Hace unos días, al reflexionar sobre el Día del Ingeniero, recordé una pregunta que solía escuchar al inicio de mi carrera: “¿Por qué decidiste estudiar ingeniería?”. Siempre respondía que quería resolver problemas reales. Pero lo que realmente me motivaba era imaginar lo que aún no existía y encontrar la manera de construirlo. Hoy, esa aspiración se amplifica gracias a la ingeniería aumentada: una disciplina que fusiona talento humano con tecnologías avanzadas como la IA Generativa, ampliando los límites de lo posible.
Más que una herramienta de automatización, la IA Generativa se ha convertido en el motor de esta nueva era de la ingeniería. Su integración en los procesos técnicos permite a las organizaciones acelerar el desarrollo de soluciones, optimizar recursos y superar retos antes considerados infranqueables. Por ejemplo, tareas como el diseño de componentes, que tradicionalmente requerían meses, ahora pueden resolverse en días. Esto es posible gracias a la capacidad de la IA para analizar variables como resistencia, peso, eficiencia energética y costos, generando miles de iteraciones en tiempo récord y ofreciendo alternativas innovadoras con altos niveles de precisión y creatividad.
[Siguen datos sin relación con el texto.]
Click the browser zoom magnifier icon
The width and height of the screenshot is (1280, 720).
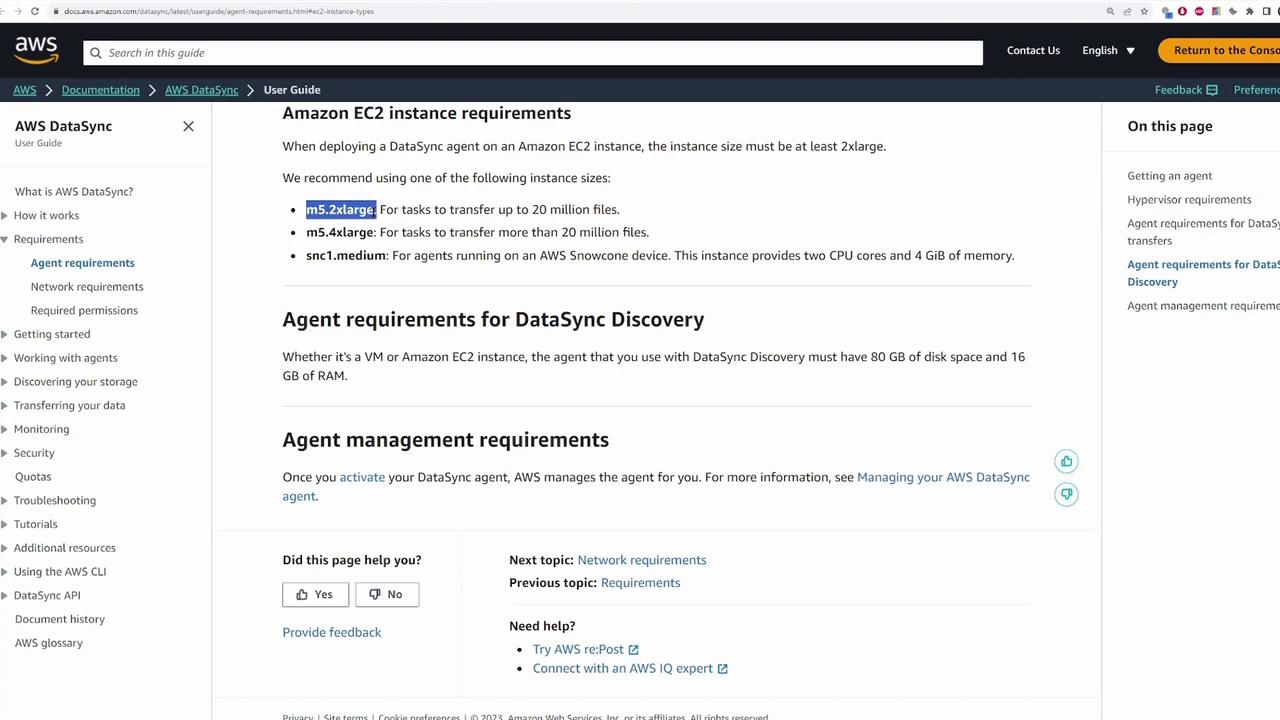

La ingeniería aumentada no solo revoluciona la forma en que trabajamos, sino también cómo pensamos. Gartner estima que, para 2027, el 70% de los desarrolladores profesionales incorporarán IA Generativa en su trabajo. No se trata de una tendencia opcional, sino de una evolución estratégica. Las empresas que adopten esta tecnología con rapidez no solo ganarán en eficiencia, sino que estarán mejor preparadas para responder a la demanda de innovación en un entorno global cada vez más competitivo.
Nuestro informe revela que las organizaciones que ya implementan IA Generativa han mejorado su productividad en ingeniería de software entre un 7% y un 18%. Además, su impacto va más allá del rendimiento: el 69% de los profesionales senior y el 55% de los juniors reportan altos niveles de satisfacción al trabajar con esta tecnología. También ha demostrado fortalecer la colaboración interdisciplinaria: el 78% de los encuestados afirma que mejora de forma significativa la interacción entre equipos técnicos y de negocio. Estos hallazgos muestran que la ingeniería aumentada no solo optimiza procesos, sino que enriquece la cultura organizacional.
El potencial de esta disciplina trasciende la manufactura. En biotecnología, por ejemplo, hemos desarrollado una metodología basada en modelos de lenguaje especializados (pLLM) para ingeniería de proteínas. Esta herramienta permite predecir variantes funcionales con aplicaciones en salud, agricultura y medio ambiente. Uno de los casos más recientes logró aumentar en un 60% la eficiencia de degradación del plástico, abriendo nuevas posibilidades para combatir desafíos globales como la contaminación. Esto demuestra que la ingeniería aumentada, habilitada por IA Generativa, ya está transformando industrias clave.
Nuestro estudio sobre reindustrialización lo confirma: el 77% de las organizaciones hoy prioriza la inversión en IA Generativa aplicada a ingeniería. Para México, esto representa una oportunidad sin precedentes para fortalecer su capital humano, elevar su capacidad técnica y posicionarse como un actor relevante en la economía global.